Well, Buddha is not only abiding but also immanent! In that the 14th annual art show is just around the corner. So, get your gorgeous works down to Art From Scrap Sunday the 22nd! Thomas Tarleton and Bill O'Malley will be there to receive you. I myself, am still living in Paris, awed by art everyday. Just today wandering around Les Marche aux Puces (Flea Market) was inspiring with many buddhas from around the world, painted, bronzed, happy, fierce, odd...
Also, I am including here a story I wrote about a month ago that includes a Buddhist perspective I think you'll appreciate:
Paris Stories 7 Mai
Saint Malo & The End of
Days
I was surprised when my
sculptor friend, Veronique, invited me to visit her at her flat near parc
Monceau, a chic neighborhood in the 8th Arrondissement. Happily I
took the metro to another unknown part of Paris.
She kept apologizing for the
apartment being so full of stuff. But of course I loved it because the stuff
was mostly art! Including these great hanging lamps she’d made with just
chicken wire and skinny wooden tongue depressors. We babbled away about art and
Buddhism while sipping Japanese tea. We even did a little yoga on the confetti
rug in the sunshine.
Suddenly she leapt up and
exclaimed, “I have to show you something!”
We walked across the street
to the musee Cernuchi, where Veronique ran us to an upstairs gallery and said,
“Close your eyes.” Taking my hand she led me into a space, then around
something. I was beginning to feel a bit uncomfortable when she said, “Now, open
your eyes”.
Looming before me on a
twenty-foot pedestal was this glorious 18th century, fifteen-foot
shiny black statue of Amithaba Buddha. Tears of wonder and gratitude percolated
up and I stood there in a kind of shock. What I learned so long ago, during the
ten years that I focused so thoroughly on the study and practice of Tibetan Buddhism,
continues to support me through every twist and turn of my life today. To be shown this great sculpture by my new
sculptor friend, to experience the power of an artist’s creation, somehow also assured
me that my annual art exposition, Buddha Abides, would take place this year.
And hopefully, it too would provide the kind of experience for others that I
was just blessed with.
Afterwards, we went for a
walk in the park. As we strolled beneath lush trees and beside lawns filled
with cavorting children, I told her that I didn’t know if I’d be able to extend
my three-month tourist visa, so was doing my best to be a good Buddhist and enjoy
every moment to the fullest and not get too attached to my desire to live in
Paris for a year.
“However,” I confessed, “there
is one dream I must fulfill before leaving: to go to Le Mont Saint Michel off
the coast of Brittany.”
She said, “I just happen to
be going to Saint Malo this weekend. That’s the town very close to it. I have a
car full of friends. But maybe you could take the train out and stay with me at
my house?” Wow! At Findhorn we used to call this kind of revelation, ‘Instant
manifestation’.

Set exercise –
Reproduce the Paris passage above word for word, from "Afterwards, we went" to "manifestation’.".

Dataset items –
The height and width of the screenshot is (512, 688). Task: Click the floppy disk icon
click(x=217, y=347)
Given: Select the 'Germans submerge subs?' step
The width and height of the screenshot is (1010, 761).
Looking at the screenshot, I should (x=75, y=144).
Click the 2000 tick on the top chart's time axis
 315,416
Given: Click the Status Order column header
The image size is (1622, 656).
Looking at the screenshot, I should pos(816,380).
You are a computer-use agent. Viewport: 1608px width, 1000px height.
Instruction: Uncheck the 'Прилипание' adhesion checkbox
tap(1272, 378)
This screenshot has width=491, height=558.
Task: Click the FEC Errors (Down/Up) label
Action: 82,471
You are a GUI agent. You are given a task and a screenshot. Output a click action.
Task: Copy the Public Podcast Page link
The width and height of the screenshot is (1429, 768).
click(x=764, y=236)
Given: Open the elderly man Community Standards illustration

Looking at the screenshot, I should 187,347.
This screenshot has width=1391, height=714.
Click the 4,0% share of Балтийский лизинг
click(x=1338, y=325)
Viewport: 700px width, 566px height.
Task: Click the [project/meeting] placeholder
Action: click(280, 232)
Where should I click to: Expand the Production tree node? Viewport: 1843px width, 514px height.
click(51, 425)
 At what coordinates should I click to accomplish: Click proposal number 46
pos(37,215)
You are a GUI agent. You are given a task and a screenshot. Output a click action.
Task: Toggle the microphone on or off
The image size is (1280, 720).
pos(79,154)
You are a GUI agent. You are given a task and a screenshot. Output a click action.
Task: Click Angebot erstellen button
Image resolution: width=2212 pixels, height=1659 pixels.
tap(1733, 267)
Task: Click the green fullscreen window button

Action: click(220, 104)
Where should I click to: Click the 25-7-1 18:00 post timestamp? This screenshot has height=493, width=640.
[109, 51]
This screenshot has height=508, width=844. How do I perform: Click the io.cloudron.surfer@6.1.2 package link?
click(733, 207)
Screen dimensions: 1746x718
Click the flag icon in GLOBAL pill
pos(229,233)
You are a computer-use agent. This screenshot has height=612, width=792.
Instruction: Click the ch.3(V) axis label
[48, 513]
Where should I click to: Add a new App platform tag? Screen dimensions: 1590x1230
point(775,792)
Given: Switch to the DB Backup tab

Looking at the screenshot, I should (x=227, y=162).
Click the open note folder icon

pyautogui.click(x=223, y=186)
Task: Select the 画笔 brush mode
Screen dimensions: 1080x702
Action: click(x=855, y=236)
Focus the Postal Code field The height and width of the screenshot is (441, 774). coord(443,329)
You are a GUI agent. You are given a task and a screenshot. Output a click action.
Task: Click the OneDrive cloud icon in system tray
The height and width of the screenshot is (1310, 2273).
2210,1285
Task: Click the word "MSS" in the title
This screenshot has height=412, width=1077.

Written answer –
Afterwards, we went for a
walk in the park. As we strolled beneath lush trees and beside lawns filled
with cavorting children, I told her that I didn’t know if I’d be able to extend
my three-month tourist visa, so was doing my best to be a good Buddhist and enjoy
every moment to the fullest and not get too attached to my desire to live in
Paris for a year.
“However,” I confessed, “there
is one dream I must fulfill before leaving: to go to Le Mont Saint Michel off
the coast of Brittany.”
She said, “I just happen to
be going to Saint Malo this weekend. That’s the town very close to it. I have a
car full of friends. But maybe you could take the train out and stay with me at
my house?” Wow! At Findhorn we used to call this kind of revelation, ‘Instant
manifestation’.